If you're in one of our Beta Programs - you shouldn't be posting about your issues here in the public forum.

And you shouldn't send me a private message about your issues!

There are official ways and places for you to discuss issues...not the public forum! 

The majority of PM's I received overnight were from Beta Testers. You know who you are...stop it or I'll have to sic a Beta Program Manager on you! 

At least the problem isn't as widespread as it seemed. 

Thanks,
Pony


----------



## JimG19 (Jun 30, 2005)

Yahoo Photos. Yahoo Weather, and Yahoo traffic give a url error. Can not open.
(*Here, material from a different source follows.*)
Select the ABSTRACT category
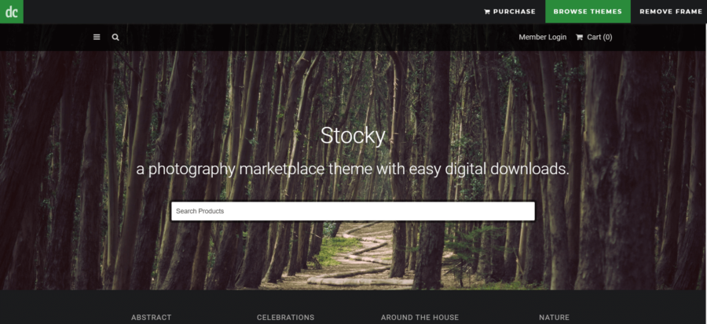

No problems with Live365 and my other network apps are fine. I have disabled firewall and still get the error message.

Jim


----------



## jondon (Oct 19, 2003)

New apps working perfectly - almost.
I cannot get Live365 to stop playing.
I get both audio sources - the live365 music and whatever tivo is showing (live or recorded). No 'stop' function for the stream that I can find. I even unplugged my wireless adapter and when I reconnected it it restarted....

?!?!?!?!

Mozart is great, but not perfect for all soundtracks...

Anyone else?


----------



## JR7562 (Jun 27, 2005)

iWish said:


> Same Exact Problem Here with Yahoo and Fandango.


Me too


----------



## jondon (Oct 19, 2003)

Hey - just disabled UPnP on my router (got paranoid listening the Security Now podcast on the ride to work...) and the Live365 audio stopped.


----------



## jondon (Oct 19, 2003)

Just retried and it works fine now - you have to back all the way back to the exit live365 option screen - that I did not see before...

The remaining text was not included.